§ PROBLEM STATEMENT
All of the data below needs to be set down again, exactly as shown.

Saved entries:
--- START ---
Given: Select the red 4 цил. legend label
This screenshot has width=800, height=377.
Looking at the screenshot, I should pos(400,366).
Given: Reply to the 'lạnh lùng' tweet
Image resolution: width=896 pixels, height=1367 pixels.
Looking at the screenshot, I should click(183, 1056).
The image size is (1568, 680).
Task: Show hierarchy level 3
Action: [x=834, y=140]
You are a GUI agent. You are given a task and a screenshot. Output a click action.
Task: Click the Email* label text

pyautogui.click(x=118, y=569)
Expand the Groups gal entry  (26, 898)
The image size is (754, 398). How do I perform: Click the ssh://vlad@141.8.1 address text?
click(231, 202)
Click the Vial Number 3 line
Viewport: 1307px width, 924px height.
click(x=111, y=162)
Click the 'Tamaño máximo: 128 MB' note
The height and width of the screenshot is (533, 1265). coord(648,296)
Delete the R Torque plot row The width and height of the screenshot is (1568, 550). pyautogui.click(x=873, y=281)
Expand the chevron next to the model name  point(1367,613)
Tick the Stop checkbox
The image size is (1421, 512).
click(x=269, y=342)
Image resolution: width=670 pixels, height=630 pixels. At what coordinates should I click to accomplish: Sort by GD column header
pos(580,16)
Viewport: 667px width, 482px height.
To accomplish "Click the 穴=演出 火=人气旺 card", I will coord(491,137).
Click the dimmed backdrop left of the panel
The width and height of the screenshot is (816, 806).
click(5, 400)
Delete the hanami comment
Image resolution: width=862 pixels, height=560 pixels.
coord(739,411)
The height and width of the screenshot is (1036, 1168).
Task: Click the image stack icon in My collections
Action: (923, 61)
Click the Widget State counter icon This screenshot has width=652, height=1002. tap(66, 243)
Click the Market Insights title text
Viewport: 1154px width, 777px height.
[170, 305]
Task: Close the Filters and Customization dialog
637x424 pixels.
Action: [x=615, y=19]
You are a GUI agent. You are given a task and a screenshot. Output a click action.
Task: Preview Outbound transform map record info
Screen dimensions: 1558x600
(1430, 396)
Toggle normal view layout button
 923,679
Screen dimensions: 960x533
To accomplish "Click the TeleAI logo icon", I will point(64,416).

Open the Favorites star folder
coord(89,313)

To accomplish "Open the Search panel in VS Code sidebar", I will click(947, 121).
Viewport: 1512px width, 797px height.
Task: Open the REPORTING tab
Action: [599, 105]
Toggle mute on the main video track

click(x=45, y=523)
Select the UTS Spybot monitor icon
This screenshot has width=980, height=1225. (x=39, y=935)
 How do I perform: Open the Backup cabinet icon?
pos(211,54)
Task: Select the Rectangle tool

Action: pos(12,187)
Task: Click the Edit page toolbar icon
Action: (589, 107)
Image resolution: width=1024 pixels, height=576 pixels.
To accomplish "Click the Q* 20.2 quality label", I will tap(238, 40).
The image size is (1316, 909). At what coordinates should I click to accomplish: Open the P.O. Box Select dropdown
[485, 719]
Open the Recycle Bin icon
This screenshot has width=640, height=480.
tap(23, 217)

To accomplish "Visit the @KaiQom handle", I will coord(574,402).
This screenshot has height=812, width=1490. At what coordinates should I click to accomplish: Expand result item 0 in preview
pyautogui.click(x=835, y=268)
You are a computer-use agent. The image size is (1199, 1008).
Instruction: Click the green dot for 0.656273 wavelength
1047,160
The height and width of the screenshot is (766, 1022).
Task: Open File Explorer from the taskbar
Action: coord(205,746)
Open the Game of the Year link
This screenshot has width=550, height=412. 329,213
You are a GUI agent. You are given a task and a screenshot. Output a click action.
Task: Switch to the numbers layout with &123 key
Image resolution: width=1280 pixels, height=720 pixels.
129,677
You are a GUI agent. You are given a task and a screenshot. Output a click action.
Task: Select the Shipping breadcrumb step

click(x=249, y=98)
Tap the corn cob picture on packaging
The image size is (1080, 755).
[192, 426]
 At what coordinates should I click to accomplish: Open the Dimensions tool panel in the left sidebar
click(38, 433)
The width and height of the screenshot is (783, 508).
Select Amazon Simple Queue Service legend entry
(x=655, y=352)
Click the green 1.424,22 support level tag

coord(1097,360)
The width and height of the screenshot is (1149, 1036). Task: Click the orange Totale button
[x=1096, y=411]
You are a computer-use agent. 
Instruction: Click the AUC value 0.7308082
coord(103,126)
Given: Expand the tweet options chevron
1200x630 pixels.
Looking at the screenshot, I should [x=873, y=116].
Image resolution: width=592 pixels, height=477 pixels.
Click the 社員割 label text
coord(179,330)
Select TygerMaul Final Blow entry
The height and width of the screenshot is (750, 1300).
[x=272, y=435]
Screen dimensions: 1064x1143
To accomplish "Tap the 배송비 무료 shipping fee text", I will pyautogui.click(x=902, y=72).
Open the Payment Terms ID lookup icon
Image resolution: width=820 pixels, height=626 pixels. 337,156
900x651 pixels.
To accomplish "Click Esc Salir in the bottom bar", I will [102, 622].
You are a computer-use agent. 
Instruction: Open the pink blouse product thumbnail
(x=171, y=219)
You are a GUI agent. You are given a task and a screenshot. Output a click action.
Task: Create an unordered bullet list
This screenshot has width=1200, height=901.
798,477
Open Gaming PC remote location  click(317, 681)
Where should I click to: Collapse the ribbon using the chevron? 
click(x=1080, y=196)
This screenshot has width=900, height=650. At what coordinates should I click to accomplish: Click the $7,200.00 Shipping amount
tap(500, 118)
--- END ---
§ WRITTEN ANSWER
Given: Select the red 4 цил. legend label
This screenshot has width=800, height=377.
Looking at the screenshot, I should pos(400,366).
Given: Reply to the 'lạnh lùng' tweet
Image resolution: width=896 pixels, height=1367 pixels.
Looking at the screenshot, I should click(183, 1056).
The image size is (1568, 680).
Task: Show hierarchy level 3
Action: [x=834, y=140]
You are a GUI agent. You are given a task and a screenshot. Output a click action.
Task: Click the Email* label text

pyautogui.click(x=118, y=569)
Expand the Groups gal entry  (26, 898)
The image size is (754, 398). How do I perform: Click the ssh://vlad@141.8.1 address text?
click(231, 202)
Click the Vial Number 3 line
Viewport: 1307px width, 924px height.
click(x=111, y=162)
Click the 'Tamaño máximo: 128 MB' note
The height and width of the screenshot is (533, 1265). coord(648,296)
Delete the R Torque plot row The width and height of the screenshot is (1568, 550). pyautogui.click(x=873, y=281)
Expand the chevron next to the model name  point(1367,613)
Tick the Stop checkbox
The image size is (1421, 512).
click(x=269, y=342)
Image resolution: width=670 pixels, height=630 pixels. At what coordinates should I click to accomplish: Sort by GD column header
pos(580,16)
Viewport: 667px width, 482px height.
To accomplish "Click the 穴=演出 火=人气旺 card", I will coord(491,137).
Click the dimmed backdrop left of the panel
The width and height of the screenshot is (816, 806).
click(5, 400)
Delete the hanami comment
Image resolution: width=862 pixels, height=560 pixels.
coord(739,411)
The height and width of the screenshot is (1036, 1168).
Task: Click the image stack icon in My collections
Action: (923, 61)
Click the Widget State counter icon This screenshot has width=652, height=1002. tap(66, 243)
Click the Market Insights title text
Viewport: 1154px width, 777px height.
[170, 305]
Task: Close the Filters and Customization dialog
637x424 pixels.
Action: [x=615, y=19]
You are a GUI agent. You are given a task and a screenshot. Output a click action.
Task: Preview Outbound transform map record info
Screen dimensions: 1558x600
(1430, 396)
Toggle normal view layout button
 923,679
Screen dimensions: 960x533
To accomplish "Click the TeleAI logo icon", I will point(64,416).

Open the Favorites star folder
coord(89,313)

To accomplish "Open the Search panel in VS Code sidebar", I will click(947, 121).
Viewport: 1512px width, 797px height.
Task: Open the REPORTING tab
Action: [599, 105]
Toggle mute on the main video track

click(x=45, y=523)
Select the UTS Spybot monitor icon
This screenshot has width=980, height=1225. (x=39, y=935)
 How do I perform: Open the Backup cabinet icon?
pos(211,54)
Task: Select the Rectangle tool

Action: pos(12,187)
Task: Click the Edit page toolbar icon
Action: (589, 107)
Image resolution: width=1024 pixels, height=576 pixels.
To accomplish "Click the Q* 20.2 quality label", I will tap(238, 40).
The image size is (1316, 909). At what coordinates should I click to accomplish: Open the P.O. Box Select dropdown
[485, 719]
Open the Recycle Bin icon
This screenshot has width=640, height=480.
tap(23, 217)

To accomplish "Visit the @KaiQom handle", I will coord(574,402).
This screenshot has height=812, width=1490. At what coordinates should I click to accomplish: Expand result item 0 in preview
pyautogui.click(x=835, y=268)
You are a computer-use agent. The image size is (1199, 1008).
Instruction: Click the green dot for 0.656273 wavelength
1047,160
The height and width of the screenshot is (766, 1022).
Task: Open File Explorer from the taskbar
Action: coord(205,746)
Open the Game of the Year link
This screenshot has width=550, height=412. 329,213
You are a GUI agent. You are given a task and a screenshot. Output a click action.
Task: Switch to the numbers layout with &123 key
Image resolution: width=1280 pixels, height=720 pixels.
129,677
You are a GUI agent. You are given a task and a screenshot. Output a click action.
Task: Select the Shipping breadcrumb step

click(x=249, y=98)
Tap the corn cob picture on packaging
The image size is (1080, 755).
[192, 426]
 At what coordinates should I click to accomplish: Open the Dimensions tool panel in the left sidebar
click(38, 433)
The width and height of the screenshot is (783, 508).
Select Amazon Simple Queue Service legend entry
(x=655, y=352)
Click the green 1.424,22 support level tag

coord(1097,360)
The width and height of the screenshot is (1149, 1036). Task: Click the orange Totale button
[x=1096, y=411]
You are a computer-use agent. 
Instruction: Click the AUC value 0.7308082
coord(103,126)
Given: Expand the tweet options chevron
1200x630 pixels.
Looking at the screenshot, I should [x=873, y=116].
Image resolution: width=592 pixels, height=477 pixels.
Click the 社員割 label text
coord(179,330)
Select TygerMaul Final Blow entry
The height and width of the screenshot is (750, 1300).
[x=272, y=435]
Screen dimensions: 1064x1143
To accomplish "Tap the 배송비 무료 shipping fee text", I will pyautogui.click(x=902, y=72).
Open the Payment Terms ID lookup icon
Image resolution: width=820 pixels, height=626 pixels. 337,156
900x651 pixels.
To accomplish "Click Esc Salir in the bottom bar", I will [102, 622].
You are a computer-use agent. 
Instruction: Open the pink blouse product thumbnail
(x=171, y=219)
You are a GUI agent. You are given a task and a screenshot. Output a click action.
Task: Create an unordered bullet list
This screenshot has width=1200, height=901.
798,477
Open Gaming PC remote location  click(317, 681)
Where should I click to: Collapse the ribbon using the chevron? 
click(x=1080, y=196)
This screenshot has width=900, height=650. At what coordinates should I click to accomplish: Click the $7,200.00 Shipping amount
tap(500, 118)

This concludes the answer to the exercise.